UC San Diego

Metasurfaces, constructed with periodic subwavelength meta-atoms, have aroused wide attention since it exhibits extraordinary electromagnetic behaviours in wave manipulation from microwave regime to optical ranges. Meanwhile the low-cost, ease of fabrication and compact features make it more appealing for various applications. Researchers have shown that conventional linear-time-invariant (LTI) metasurfaces are capable of energy absorption, beam formation, radiation control and polarization conversion. However, their abilities are limited since the electromagnetic (EM) response is unchangeable regardless of input power and phase.

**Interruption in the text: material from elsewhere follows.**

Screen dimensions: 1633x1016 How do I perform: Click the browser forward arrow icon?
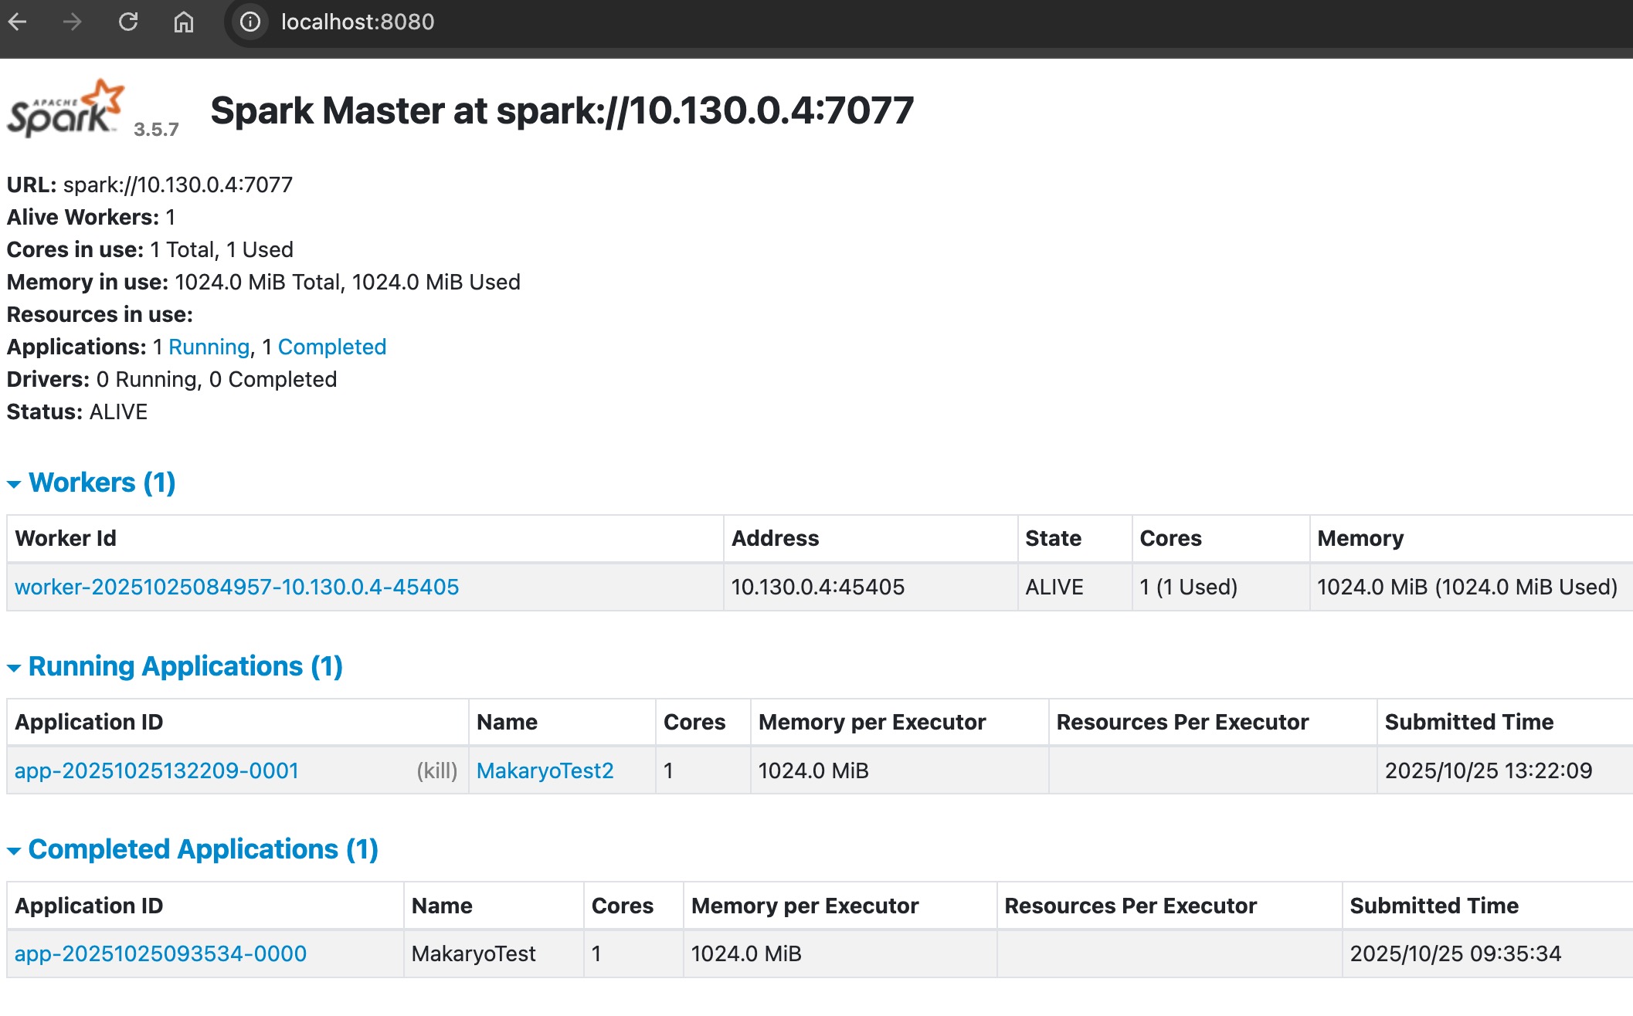73,22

This dissertation discusses how to empower classic LTI metasurfaces with unconventional abilities by integrating nonlinear electronic devices. The integration of nonlinear device offers more degrees of freedom to metasurfaces, enabling versatile abilities to meet complex growing demands in EM protection, isolation and wave manipulation. This dissertation theoretically and experimentally demonstrates four novel non-LTI or reconfigurable metasurfaces designs with promising application value. First, we propose a broadband absorber beyond the Bode-Fano limit by creating an energy trap using time-modulated switch/diodes. The second design realizes power-dependent reflection, instead of absorption, to realize EM protection. The triggering of the integrated diodes directly transforms the structure from a surface wave supportive state to a self-induced bandgap topology if exposed to high power RF illumination. The third concept proposes an all-passive and magnetic-free structure integrated with diodes to achieve nonreciprocity, which is a promising candidate for EM protecting layers and EM isolators/circulators. The last proposed varactor-based reconfigurable metasurface focuses on multifunctional wave manipulation, including beam steering, polarization conversion and phase offset. All these proposed structures expand the capability of wave manipulation and their applications compared to traditional LTI metasurfaces.